TEXT PROVIDED

Shannon Dunn-Downing

Personal information
- Born: November 26, 1972 (age 53)

Medal record
Women's snowboarding
Representing the United States
Olympic Games
| Bronze medal – third place | 1998 Nagano | Halfpipe |
Winter X Games
| Gold medal – first place | 1997 | Halfpipe |
| Gold medal – first place | 2001 | Superpipe |
| Silver medal – second place | 1999 | Halfpipe |
| Silver medal – second place | 2001 | Slopestyle |

= Shannon Dunn-Downing =

American snowboarder

Shannon Dunn-Downing (born November 26, 1972) is an American snowboarder and Olympic medalist. She received a bronze medal in the halfpipe event at the 1998 Winter Olympics in Nagano, becoming the first American woman to win a medal in snowboarding. She finished 5th at the 2002 Winter Olympics in Salt Lake City. She won a gold medal at the first Winter X Games in California 1997, and again in 2001.

DATA EXTRACT
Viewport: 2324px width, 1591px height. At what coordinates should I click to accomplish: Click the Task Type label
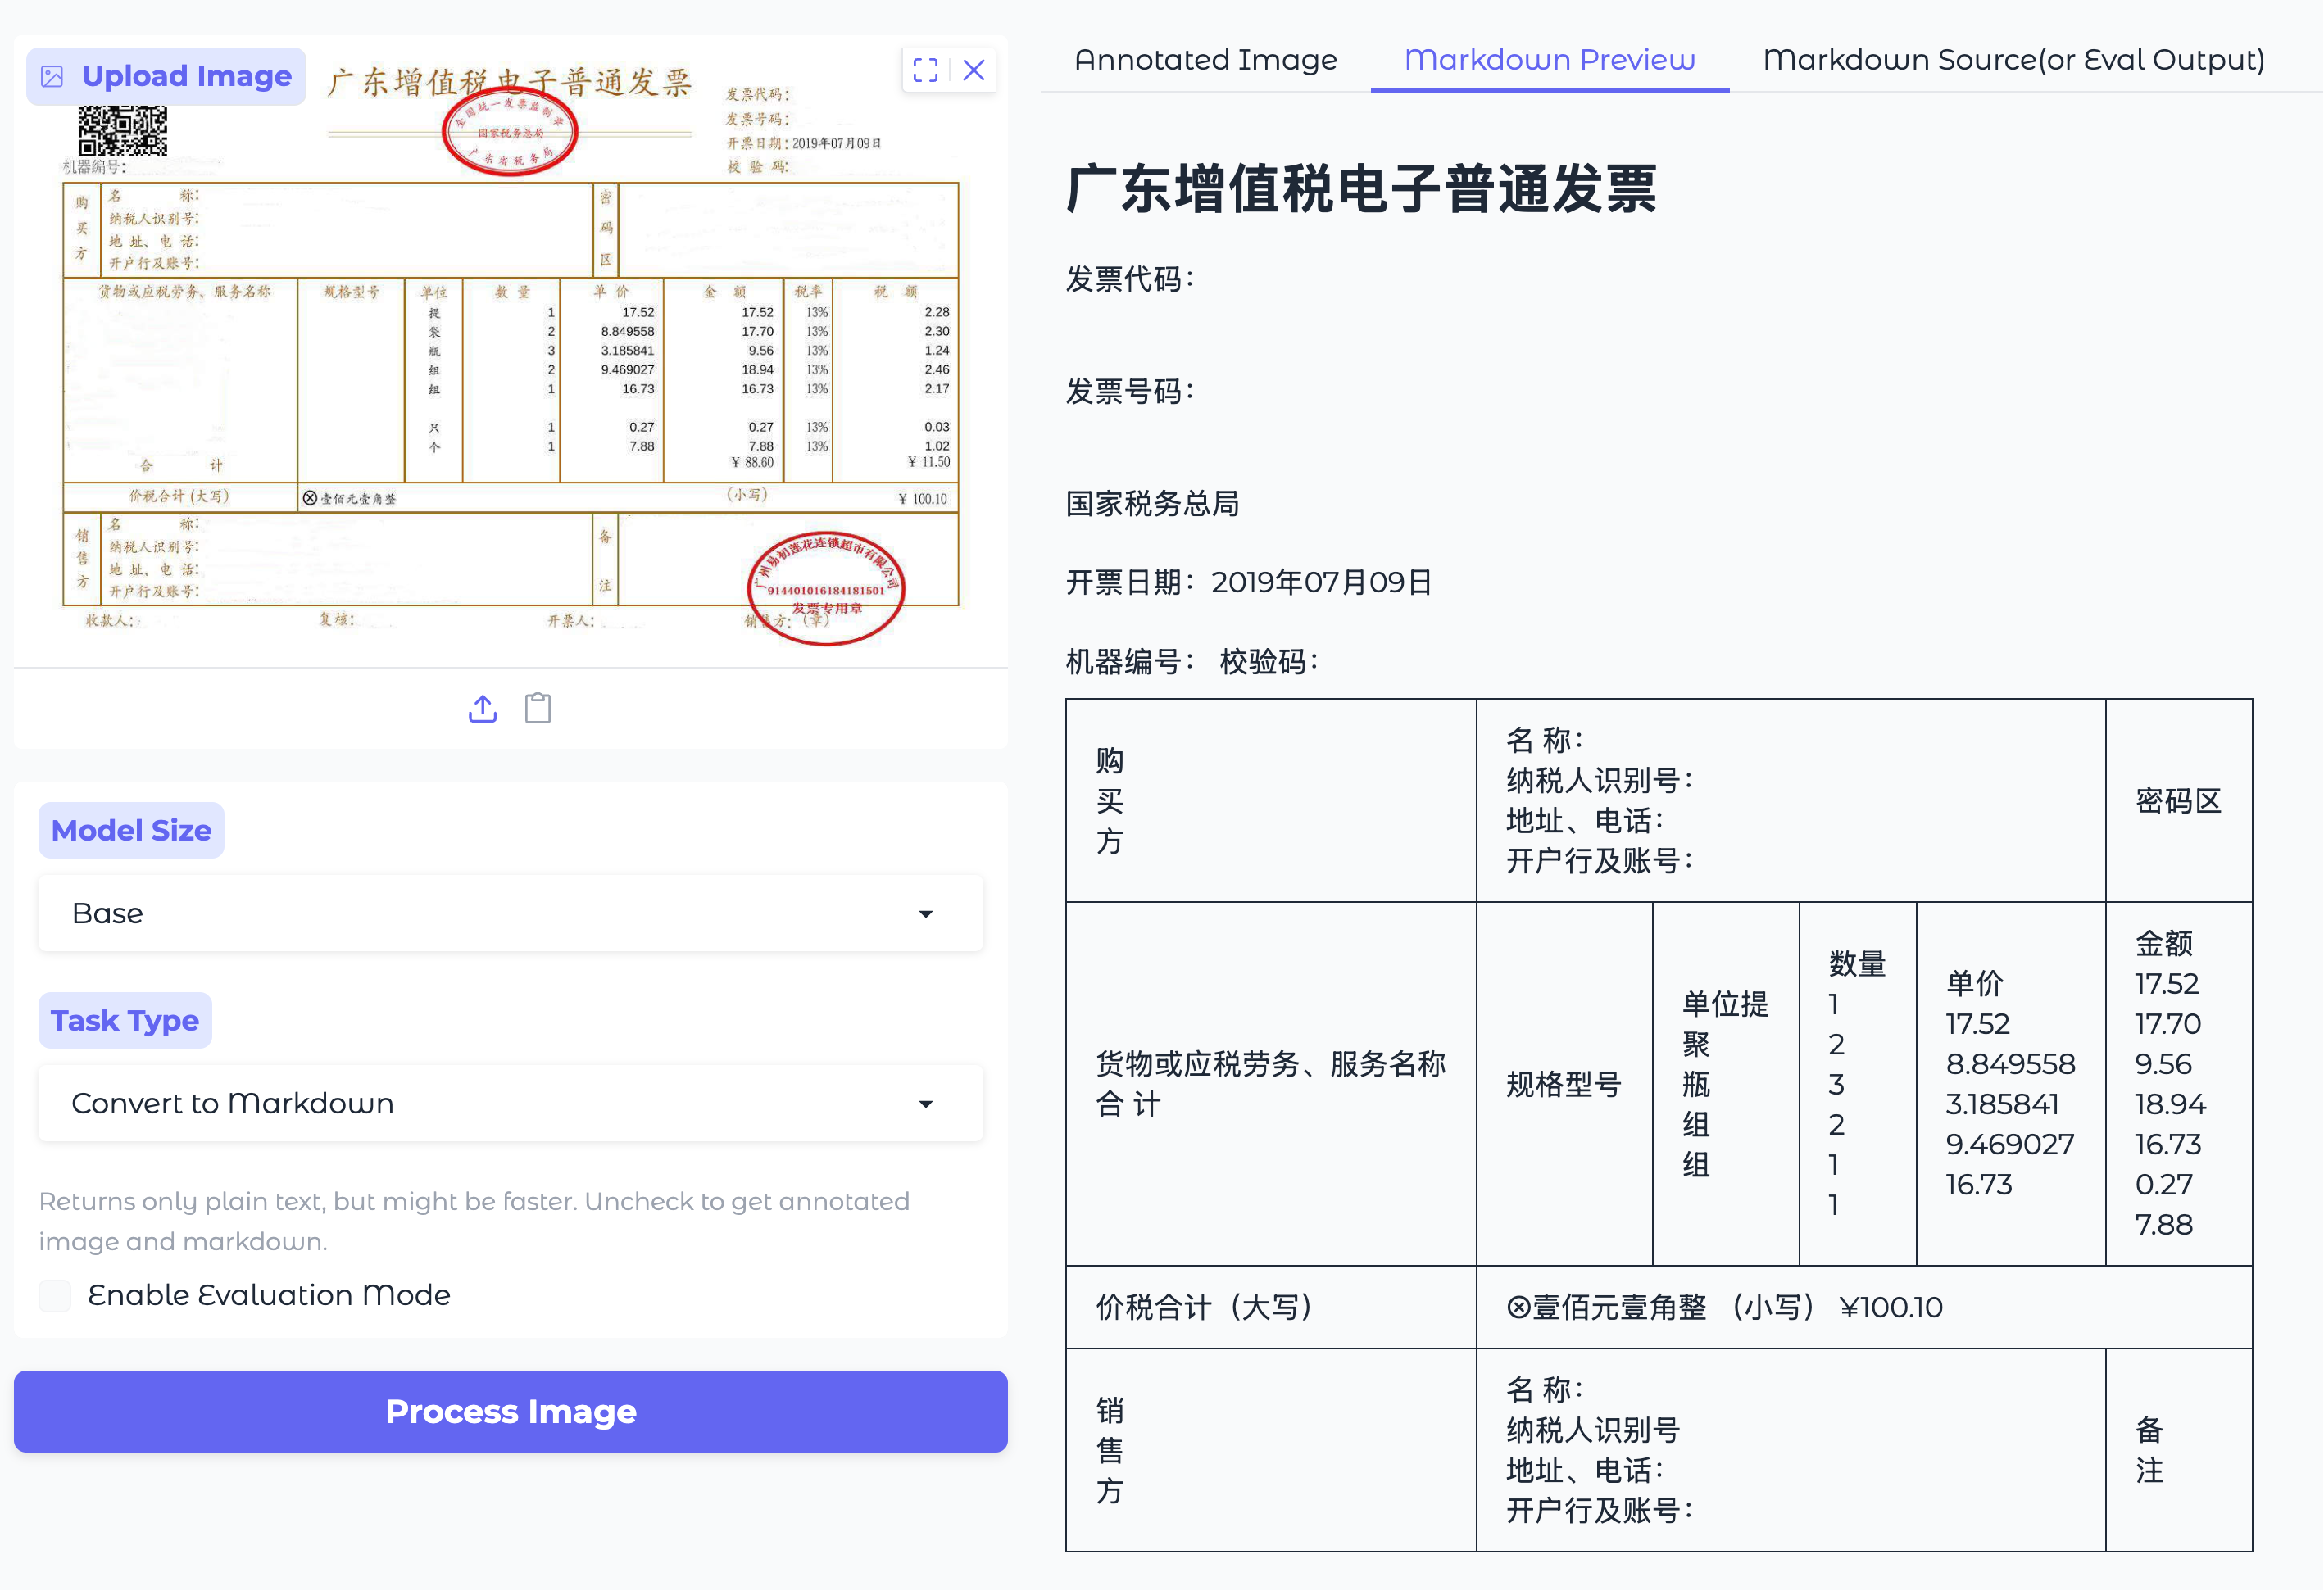125,1021
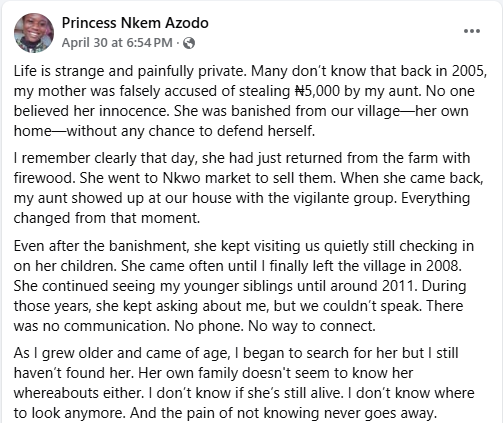503x423 pixels.
Task: Click the phrase 'banished from our village'
Action: 315,111
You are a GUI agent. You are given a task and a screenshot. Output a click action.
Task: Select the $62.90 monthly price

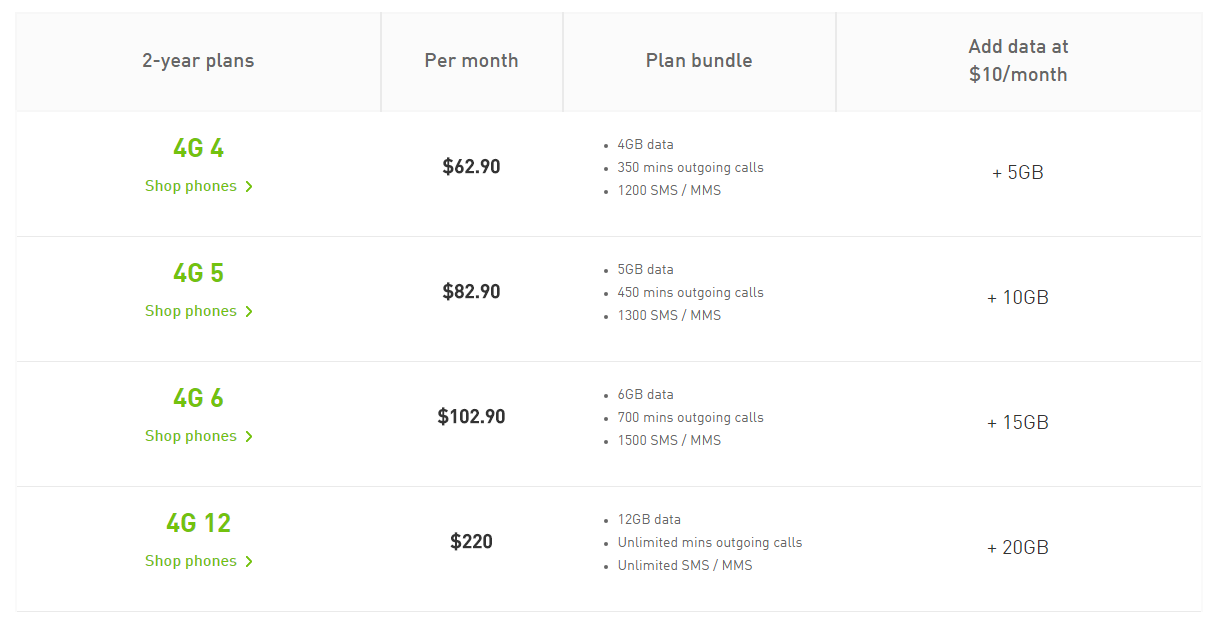point(471,167)
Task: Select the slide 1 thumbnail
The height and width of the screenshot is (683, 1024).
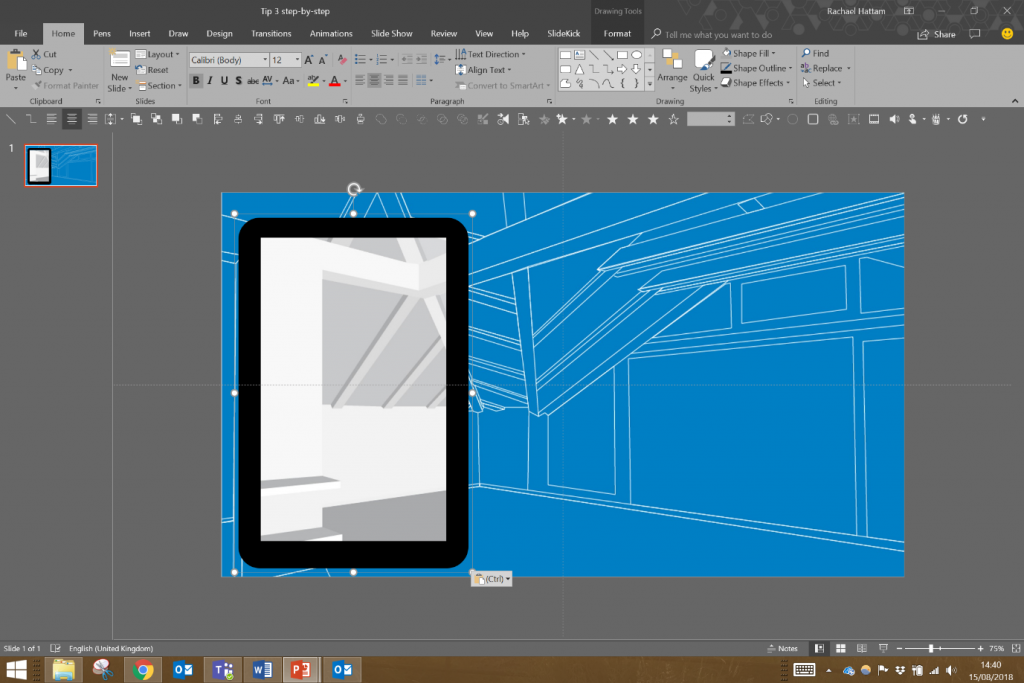Action: click(60, 166)
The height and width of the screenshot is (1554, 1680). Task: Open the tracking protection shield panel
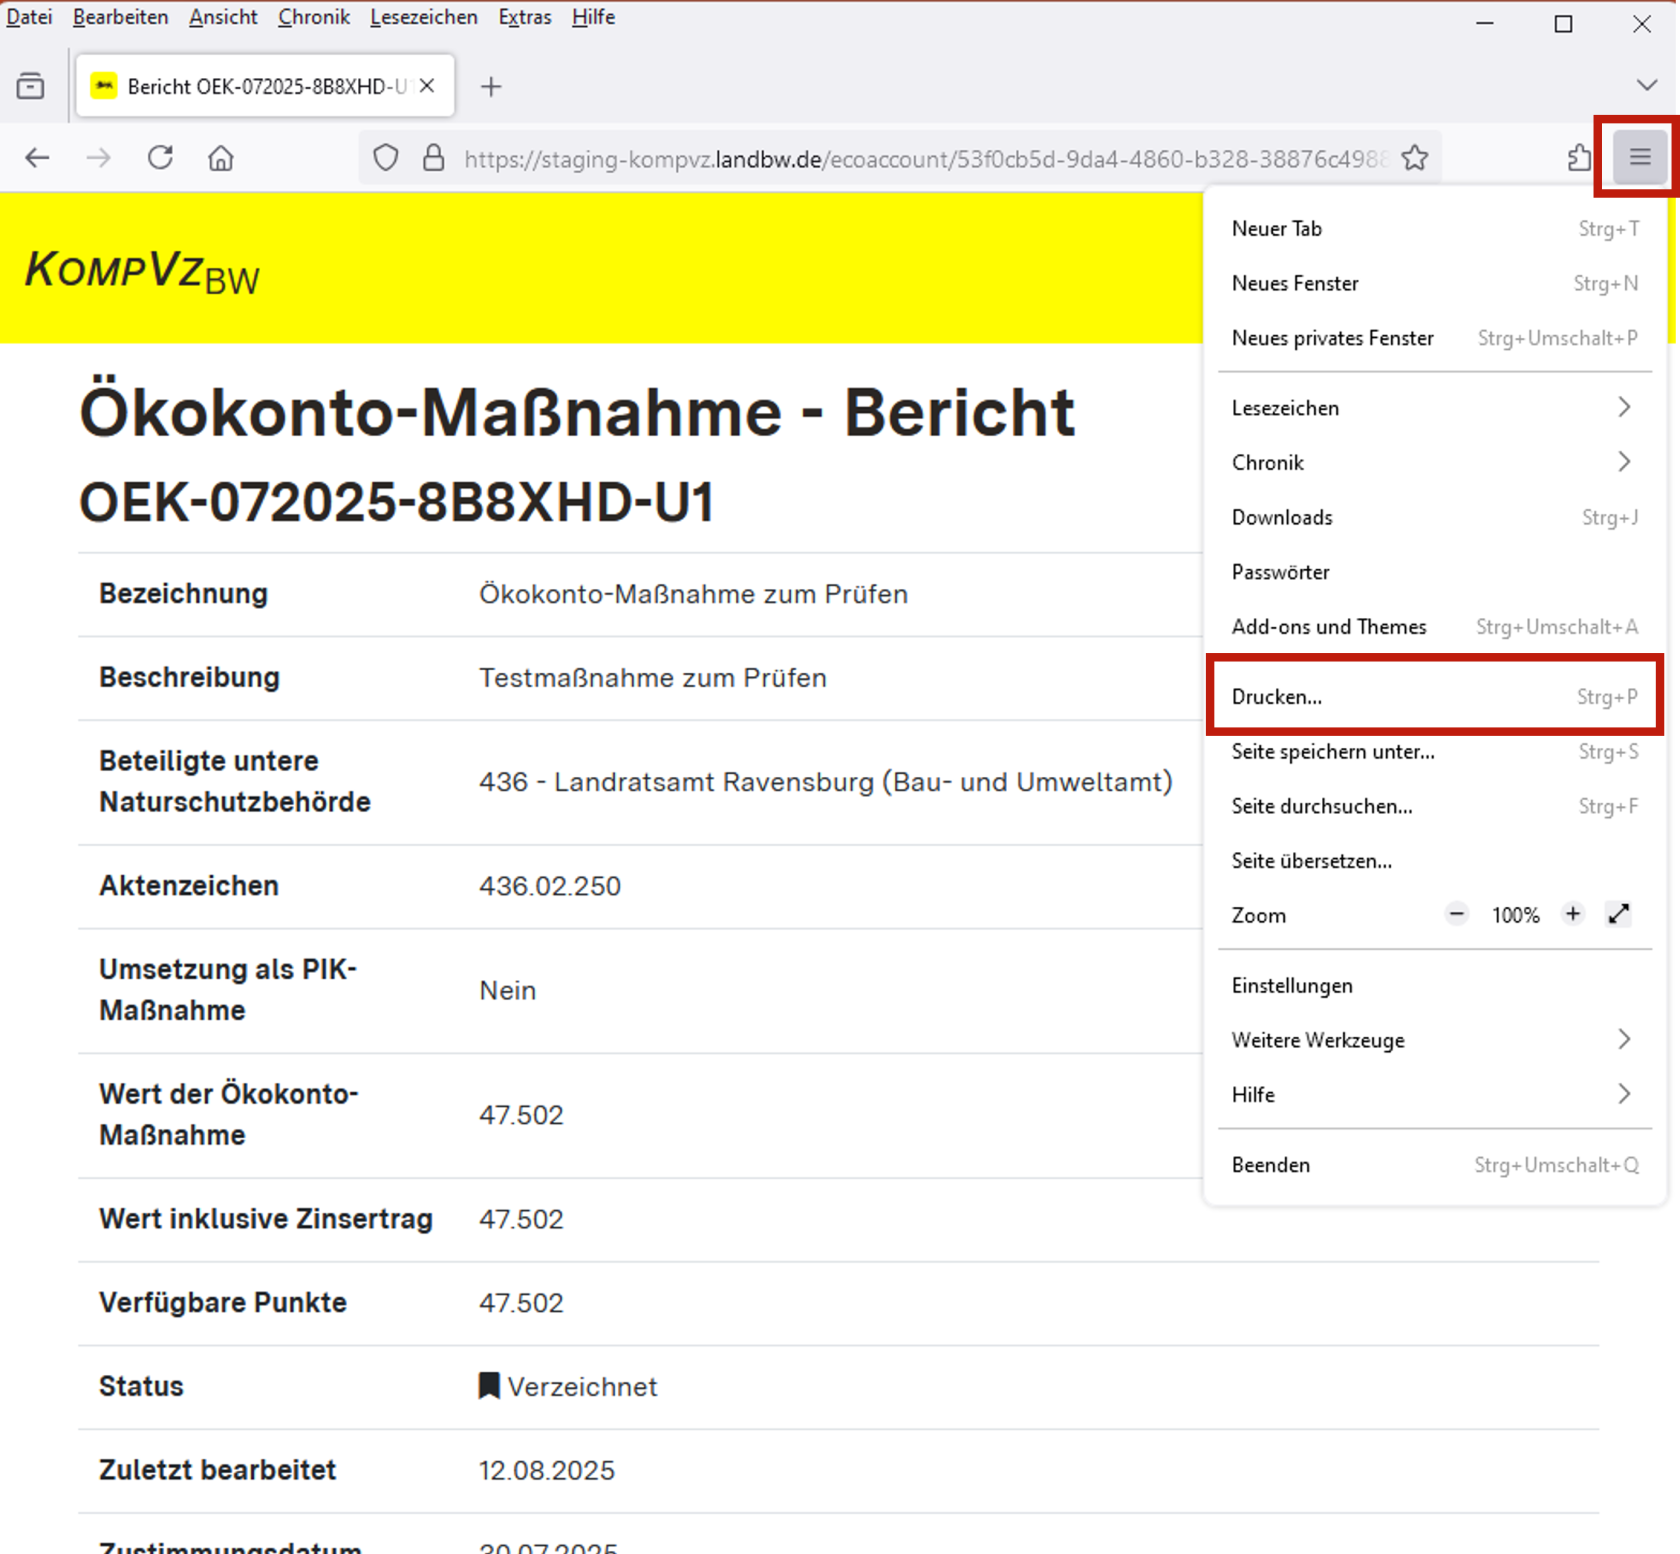pos(385,157)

TASKS AND EXERCISES
A) Return the passage of the Shannon Dunn-Downing profile from "Shannon Dunn-Downing (born" up to and including "again in 2001.".
B) In the Shannon Dunn-Downing profile, what place did she finish at the 2002 Winter Olympics in Salt Lake City?
The entries stand apart from the Shannon Dunn-Downing profile.

EXERCISE RESPONSES
A)
Shannon Dunn-Downing (born November 26, 1972) is an American snowboarder and Olympic medalist. She received a bronze medal in the halfpipe event at the 1998 Winter Olympics in Nagano, becoming the first American woman to win a medal in snowboarding. She finished 5th at the 2002 Winter Olympics in Salt Lake City. She won a gold medal at the first Winter X Games in California 1997, and again in 2001.

B) 5th place